Under Bill 24, a property once subject to a cap would be reassessed at full market value whenever it sold.
California’s Proposition 13 is one of the most famous examples of an assessment cap. Currently, Hawaii and Kauai counties impose 3% assessment caps on properties in their owner-occupied or homestead classes.
While assessment caps can be of some assistance, the Institute believes that they are not the most effective means of providing homeowners property tax relief when used across the board and set at low percentages.
The primary benefit is to shield property owners from unexpectedly large increases in their tax bills.
Under Bill 42, the owner of a property whose value increased by 20% in one year would not pay the entire 20% increase that year, but over a series of several years, since the bill provides that any increase above the 8% would be factored into the property’s assessments in future years. This would make the tax increase more gradual and lessen the possible negatives of a one-time shock from a large tax bill.
Assessment caps are an imperfect relief policy, however, since they can result in unequal tax bills for similar properties. A longtime homeowner might pay a much smaller tax bill than a new homeowner, no matter their age. Because an assessment cap limits the taxable value over time, the longtime homeowner will face a tax rate that is applied to a smaller portion of the market value of their home.

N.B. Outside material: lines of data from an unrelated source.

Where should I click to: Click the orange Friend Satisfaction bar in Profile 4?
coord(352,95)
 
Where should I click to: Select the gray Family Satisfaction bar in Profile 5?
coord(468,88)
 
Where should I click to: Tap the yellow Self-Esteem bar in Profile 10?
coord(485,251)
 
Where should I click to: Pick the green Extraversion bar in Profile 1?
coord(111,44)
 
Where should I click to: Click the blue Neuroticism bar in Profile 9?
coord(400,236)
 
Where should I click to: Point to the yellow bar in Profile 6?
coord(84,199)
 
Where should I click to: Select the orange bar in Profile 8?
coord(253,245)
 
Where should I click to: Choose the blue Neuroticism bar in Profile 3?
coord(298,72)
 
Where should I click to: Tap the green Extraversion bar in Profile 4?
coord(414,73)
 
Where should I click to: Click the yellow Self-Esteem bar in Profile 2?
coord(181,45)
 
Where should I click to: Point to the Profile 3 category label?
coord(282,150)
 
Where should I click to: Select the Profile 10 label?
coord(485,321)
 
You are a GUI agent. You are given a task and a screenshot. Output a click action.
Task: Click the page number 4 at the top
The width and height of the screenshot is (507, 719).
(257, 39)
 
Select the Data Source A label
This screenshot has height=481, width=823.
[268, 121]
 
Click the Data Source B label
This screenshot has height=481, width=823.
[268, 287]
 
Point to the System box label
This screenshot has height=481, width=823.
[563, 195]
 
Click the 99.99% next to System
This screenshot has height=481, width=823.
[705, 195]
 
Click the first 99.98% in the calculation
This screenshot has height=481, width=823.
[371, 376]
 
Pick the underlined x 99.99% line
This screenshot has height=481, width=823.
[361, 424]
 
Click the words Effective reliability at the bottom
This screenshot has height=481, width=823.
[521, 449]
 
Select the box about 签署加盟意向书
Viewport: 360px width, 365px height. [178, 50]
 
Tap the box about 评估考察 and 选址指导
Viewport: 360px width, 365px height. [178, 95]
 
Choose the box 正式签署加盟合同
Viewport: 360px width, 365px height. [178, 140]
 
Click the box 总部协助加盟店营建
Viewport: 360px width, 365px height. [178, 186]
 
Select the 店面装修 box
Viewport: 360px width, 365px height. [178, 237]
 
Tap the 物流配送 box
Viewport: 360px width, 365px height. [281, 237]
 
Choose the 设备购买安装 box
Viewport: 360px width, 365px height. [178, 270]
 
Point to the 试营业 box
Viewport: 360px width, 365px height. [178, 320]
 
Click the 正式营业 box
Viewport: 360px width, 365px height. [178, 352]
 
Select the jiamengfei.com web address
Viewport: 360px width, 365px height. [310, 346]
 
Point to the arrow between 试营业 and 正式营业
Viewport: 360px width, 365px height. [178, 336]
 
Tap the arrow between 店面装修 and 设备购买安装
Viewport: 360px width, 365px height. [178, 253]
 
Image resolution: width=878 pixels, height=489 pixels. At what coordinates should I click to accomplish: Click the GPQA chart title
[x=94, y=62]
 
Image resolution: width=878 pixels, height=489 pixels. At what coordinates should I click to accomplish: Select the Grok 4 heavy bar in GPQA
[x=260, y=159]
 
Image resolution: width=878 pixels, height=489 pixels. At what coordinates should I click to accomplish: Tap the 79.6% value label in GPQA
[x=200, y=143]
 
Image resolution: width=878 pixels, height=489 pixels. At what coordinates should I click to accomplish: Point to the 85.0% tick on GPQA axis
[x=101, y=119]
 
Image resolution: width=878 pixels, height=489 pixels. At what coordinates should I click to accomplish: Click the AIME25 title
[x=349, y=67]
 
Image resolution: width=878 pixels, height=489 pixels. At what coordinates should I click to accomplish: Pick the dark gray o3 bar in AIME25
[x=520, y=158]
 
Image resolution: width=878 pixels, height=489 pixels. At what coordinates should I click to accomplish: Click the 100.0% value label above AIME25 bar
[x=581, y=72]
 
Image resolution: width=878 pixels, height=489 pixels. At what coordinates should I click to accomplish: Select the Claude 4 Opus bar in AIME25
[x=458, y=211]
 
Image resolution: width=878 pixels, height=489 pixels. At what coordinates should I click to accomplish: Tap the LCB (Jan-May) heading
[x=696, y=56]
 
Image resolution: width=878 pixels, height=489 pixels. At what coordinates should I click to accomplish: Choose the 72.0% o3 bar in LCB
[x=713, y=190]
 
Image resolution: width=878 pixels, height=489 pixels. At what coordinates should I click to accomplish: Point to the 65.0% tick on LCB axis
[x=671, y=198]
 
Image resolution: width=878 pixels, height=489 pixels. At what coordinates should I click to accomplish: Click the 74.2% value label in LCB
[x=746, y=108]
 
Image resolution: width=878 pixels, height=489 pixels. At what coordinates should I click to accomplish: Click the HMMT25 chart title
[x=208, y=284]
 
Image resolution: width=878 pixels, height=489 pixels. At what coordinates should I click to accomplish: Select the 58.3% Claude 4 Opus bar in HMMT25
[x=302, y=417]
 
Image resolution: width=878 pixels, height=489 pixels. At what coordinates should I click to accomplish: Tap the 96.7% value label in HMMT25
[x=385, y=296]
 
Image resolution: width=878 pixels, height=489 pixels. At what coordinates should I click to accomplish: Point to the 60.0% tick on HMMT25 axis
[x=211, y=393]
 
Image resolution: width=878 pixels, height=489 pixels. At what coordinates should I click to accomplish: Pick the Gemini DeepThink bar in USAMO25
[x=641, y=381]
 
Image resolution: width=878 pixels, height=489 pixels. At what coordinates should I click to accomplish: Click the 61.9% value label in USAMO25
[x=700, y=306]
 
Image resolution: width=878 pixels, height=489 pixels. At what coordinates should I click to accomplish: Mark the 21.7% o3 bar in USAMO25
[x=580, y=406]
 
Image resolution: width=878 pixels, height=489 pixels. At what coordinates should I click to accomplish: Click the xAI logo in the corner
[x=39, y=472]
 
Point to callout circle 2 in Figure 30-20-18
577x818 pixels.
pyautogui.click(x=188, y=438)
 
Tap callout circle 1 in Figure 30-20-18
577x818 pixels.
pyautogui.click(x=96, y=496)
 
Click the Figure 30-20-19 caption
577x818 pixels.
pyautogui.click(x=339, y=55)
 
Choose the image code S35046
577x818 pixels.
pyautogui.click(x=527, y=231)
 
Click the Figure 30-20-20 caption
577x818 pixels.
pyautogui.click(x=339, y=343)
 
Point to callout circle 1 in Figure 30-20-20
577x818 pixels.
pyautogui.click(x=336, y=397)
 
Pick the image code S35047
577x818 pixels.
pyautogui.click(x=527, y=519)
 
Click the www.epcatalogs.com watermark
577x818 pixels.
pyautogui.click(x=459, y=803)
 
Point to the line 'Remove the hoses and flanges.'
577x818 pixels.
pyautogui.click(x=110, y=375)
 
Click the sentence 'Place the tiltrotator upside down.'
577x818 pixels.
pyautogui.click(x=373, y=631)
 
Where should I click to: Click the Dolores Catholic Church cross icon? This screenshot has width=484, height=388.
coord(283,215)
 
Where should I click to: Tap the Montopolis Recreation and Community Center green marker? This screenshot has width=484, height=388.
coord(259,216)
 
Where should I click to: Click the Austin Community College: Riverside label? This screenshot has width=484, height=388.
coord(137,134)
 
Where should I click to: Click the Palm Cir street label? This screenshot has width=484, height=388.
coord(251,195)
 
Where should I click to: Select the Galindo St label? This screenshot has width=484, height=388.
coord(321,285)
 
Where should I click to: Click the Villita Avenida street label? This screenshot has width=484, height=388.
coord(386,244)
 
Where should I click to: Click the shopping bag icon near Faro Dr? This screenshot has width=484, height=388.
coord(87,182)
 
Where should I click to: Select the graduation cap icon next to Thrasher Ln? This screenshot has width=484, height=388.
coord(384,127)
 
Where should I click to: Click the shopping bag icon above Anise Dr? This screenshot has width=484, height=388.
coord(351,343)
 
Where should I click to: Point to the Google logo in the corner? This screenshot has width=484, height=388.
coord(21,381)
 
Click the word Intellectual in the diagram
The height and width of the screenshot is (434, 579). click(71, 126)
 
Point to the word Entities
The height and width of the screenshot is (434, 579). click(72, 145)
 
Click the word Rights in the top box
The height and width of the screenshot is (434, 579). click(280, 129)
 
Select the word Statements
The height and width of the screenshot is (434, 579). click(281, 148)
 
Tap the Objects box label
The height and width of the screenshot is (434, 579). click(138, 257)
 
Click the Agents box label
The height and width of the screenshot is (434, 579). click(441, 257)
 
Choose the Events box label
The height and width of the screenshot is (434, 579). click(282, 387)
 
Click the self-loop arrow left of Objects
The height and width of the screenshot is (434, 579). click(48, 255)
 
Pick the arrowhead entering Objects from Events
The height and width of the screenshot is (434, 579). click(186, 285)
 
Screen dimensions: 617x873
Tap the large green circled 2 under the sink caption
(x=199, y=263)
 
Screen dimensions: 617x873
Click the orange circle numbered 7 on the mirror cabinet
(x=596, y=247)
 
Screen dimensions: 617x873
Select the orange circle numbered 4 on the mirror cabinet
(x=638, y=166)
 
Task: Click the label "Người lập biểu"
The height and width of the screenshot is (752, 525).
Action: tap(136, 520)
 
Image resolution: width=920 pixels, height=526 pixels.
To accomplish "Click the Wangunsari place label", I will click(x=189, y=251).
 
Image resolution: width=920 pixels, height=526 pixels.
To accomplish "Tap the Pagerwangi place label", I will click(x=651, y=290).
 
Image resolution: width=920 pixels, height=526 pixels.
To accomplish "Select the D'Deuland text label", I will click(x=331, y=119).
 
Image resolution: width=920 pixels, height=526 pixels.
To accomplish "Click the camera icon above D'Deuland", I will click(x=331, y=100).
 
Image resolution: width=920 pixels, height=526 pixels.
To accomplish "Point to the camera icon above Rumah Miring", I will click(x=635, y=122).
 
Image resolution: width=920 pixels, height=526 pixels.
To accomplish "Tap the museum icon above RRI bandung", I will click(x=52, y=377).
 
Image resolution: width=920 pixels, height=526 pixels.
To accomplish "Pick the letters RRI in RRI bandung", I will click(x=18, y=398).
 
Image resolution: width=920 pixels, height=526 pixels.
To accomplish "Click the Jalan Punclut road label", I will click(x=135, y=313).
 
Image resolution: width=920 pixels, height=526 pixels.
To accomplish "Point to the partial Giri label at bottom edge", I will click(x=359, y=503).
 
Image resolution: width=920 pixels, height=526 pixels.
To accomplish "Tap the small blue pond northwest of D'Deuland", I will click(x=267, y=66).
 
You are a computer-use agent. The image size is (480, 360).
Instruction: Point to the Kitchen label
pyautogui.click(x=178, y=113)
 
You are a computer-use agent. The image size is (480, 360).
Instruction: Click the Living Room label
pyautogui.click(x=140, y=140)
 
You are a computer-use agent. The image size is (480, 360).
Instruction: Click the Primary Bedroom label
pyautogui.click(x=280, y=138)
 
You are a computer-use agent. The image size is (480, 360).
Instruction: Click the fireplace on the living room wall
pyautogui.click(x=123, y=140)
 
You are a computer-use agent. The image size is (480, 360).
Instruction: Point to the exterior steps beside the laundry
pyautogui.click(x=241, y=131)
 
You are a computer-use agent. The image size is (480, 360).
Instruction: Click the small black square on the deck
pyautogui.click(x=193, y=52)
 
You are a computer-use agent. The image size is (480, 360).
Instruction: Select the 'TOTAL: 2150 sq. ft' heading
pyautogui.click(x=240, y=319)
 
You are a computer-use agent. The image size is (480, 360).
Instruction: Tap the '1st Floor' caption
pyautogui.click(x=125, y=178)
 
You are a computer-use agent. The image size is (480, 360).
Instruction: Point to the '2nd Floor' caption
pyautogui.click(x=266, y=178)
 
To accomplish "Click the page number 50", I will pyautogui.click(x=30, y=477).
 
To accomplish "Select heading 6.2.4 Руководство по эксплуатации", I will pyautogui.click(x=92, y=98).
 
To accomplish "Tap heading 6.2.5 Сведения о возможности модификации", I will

As a result of these unequal tax bills, assessment caps can create distortions in the housing market. Caps tend to result in more tax savings over time, so homeowners become hesitant to sell their homes and purchase other homes; they want to keep their tax benefits.
For example, research shows that under California’s Proposition 13 combination 2% assessment cap and 1% rate cap, homeowners tend to stay in their homes much longer. This is despite the fact that many individuals might want to downsize or move to another neighborhood or city. Basically, an assessment cap essentially disincentivizes homeowners from moving.
Economists Nada Wasi and Michelle White found in a paper for the National Bureau of Economic Research that “existing owner-occupiers move less often and therefore the supply of owner-occupied housing units offered for sale falls. … This forces renter households to delay their transition to owning.”
To be fair, the 8% cap proposed by Bill 42 would not likely distort the Honolulu housing market in the way that Proposition 13 affects California. That’s because over the past decade, from 2014 to 2023, the assessed value of properties in the Residential class increased by an average of 5.45% each year.
For fiscal 2024, the assessed value of Residential properties on Oahu increased by an average of 9.1%, but otherwise, the average increase exceeded 8% only twice during that 10-year period — by 8.9% in 2015 and 9.3% in 2023.
This is not to say that individual properties within the homeowner class did not increase by more than 8% each year. In fact, this bill could shield owners of such properties from unreasonably large tax increases, and on that metric the proposal has merit.
Should this bill move forward, the Institute would suggest the following:
>> Retain the provision that states, “If the property has an assessed value that will increase the assessed value in excess of eight percent over the preceding tax year, the director may apply the excess value to the subsequent tax year.”
This provision would help minimize the distortionary effect of the cap, since assessments higher than 8% would be factored into the assessed values for years in which a property’s value increases by less than 8%.
>> Insert a provision that guarantees that homeowners can keep part or all of their tax benefit if they sell their property and buy another property in Honolulu that they plan to use as a primary residence. This also would minimize the distortionary effect by removing the disincentive to sell.
Thank you for the opportunity to testify.